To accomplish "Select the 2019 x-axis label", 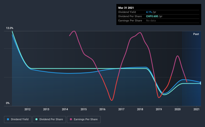I will (159, 109).
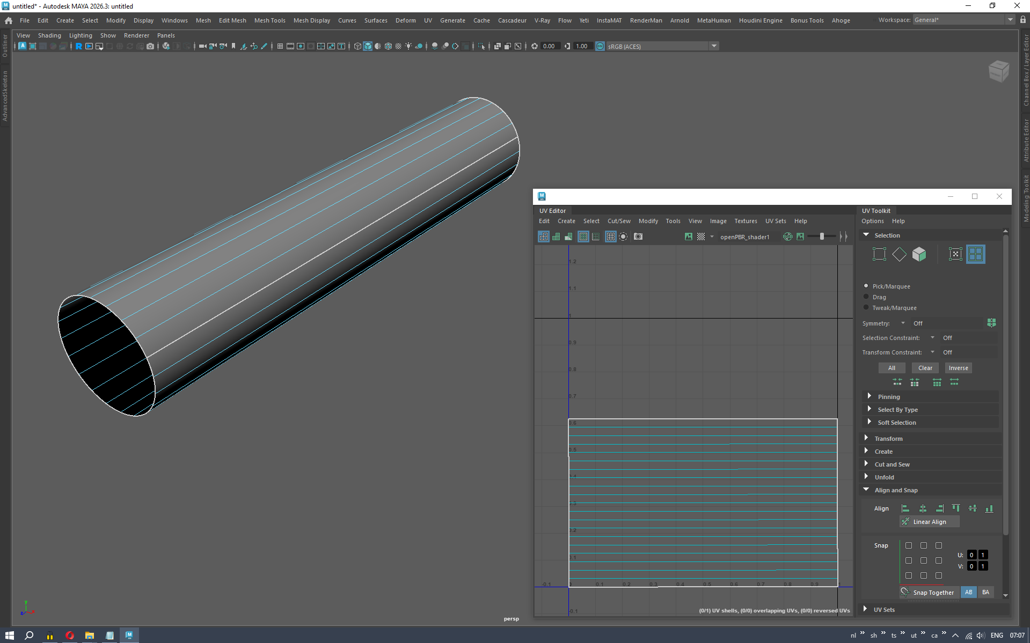The height and width of the screenshot is (643, 1030).
Task: Adjust the UV Editor image dimming slider
Action: click(822, 236)
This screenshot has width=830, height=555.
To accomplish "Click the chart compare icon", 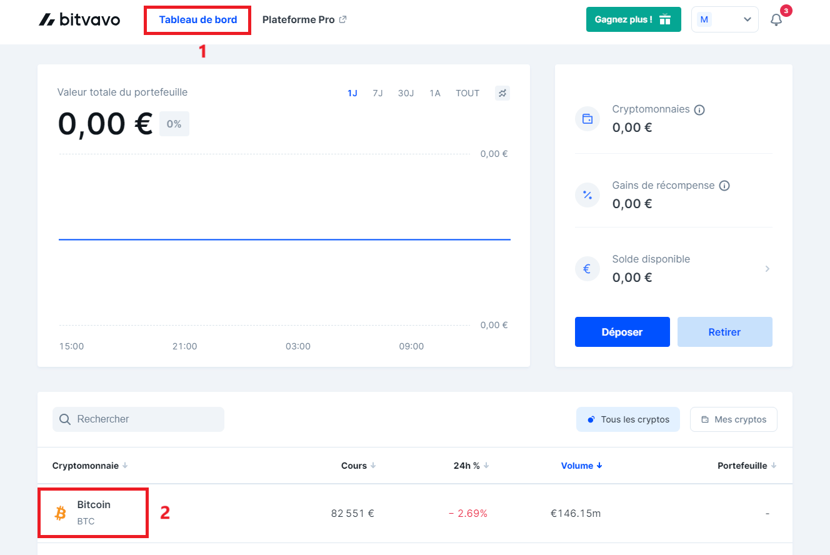I will tap(503, 93).
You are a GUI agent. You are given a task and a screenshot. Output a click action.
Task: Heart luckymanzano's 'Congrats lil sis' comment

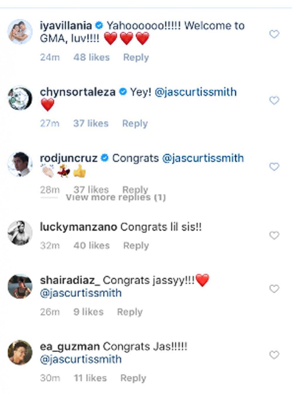(274, 235)
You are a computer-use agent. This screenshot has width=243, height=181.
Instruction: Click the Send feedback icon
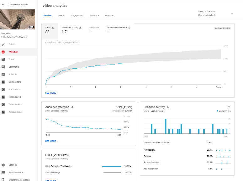click(x=3, y=173)
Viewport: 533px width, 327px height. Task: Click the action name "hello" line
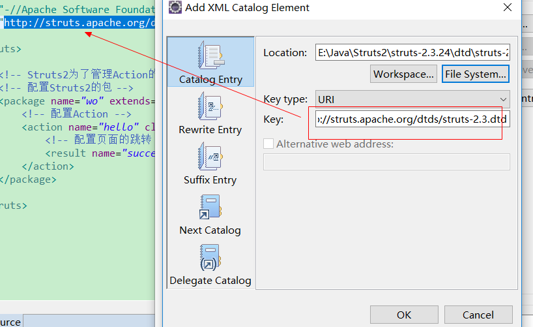[x=88, y=127]
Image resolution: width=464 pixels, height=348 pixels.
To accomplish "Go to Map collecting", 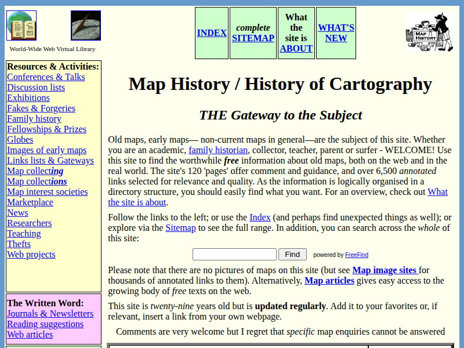I will (x=35, y=171).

###

What the answer needs is every line from the data above with "agent" in it.

You are a GUI agent. You are given a task and a screenshot. Output a click action.
You are a computer-use agent. This screenshot has width=243, height=181.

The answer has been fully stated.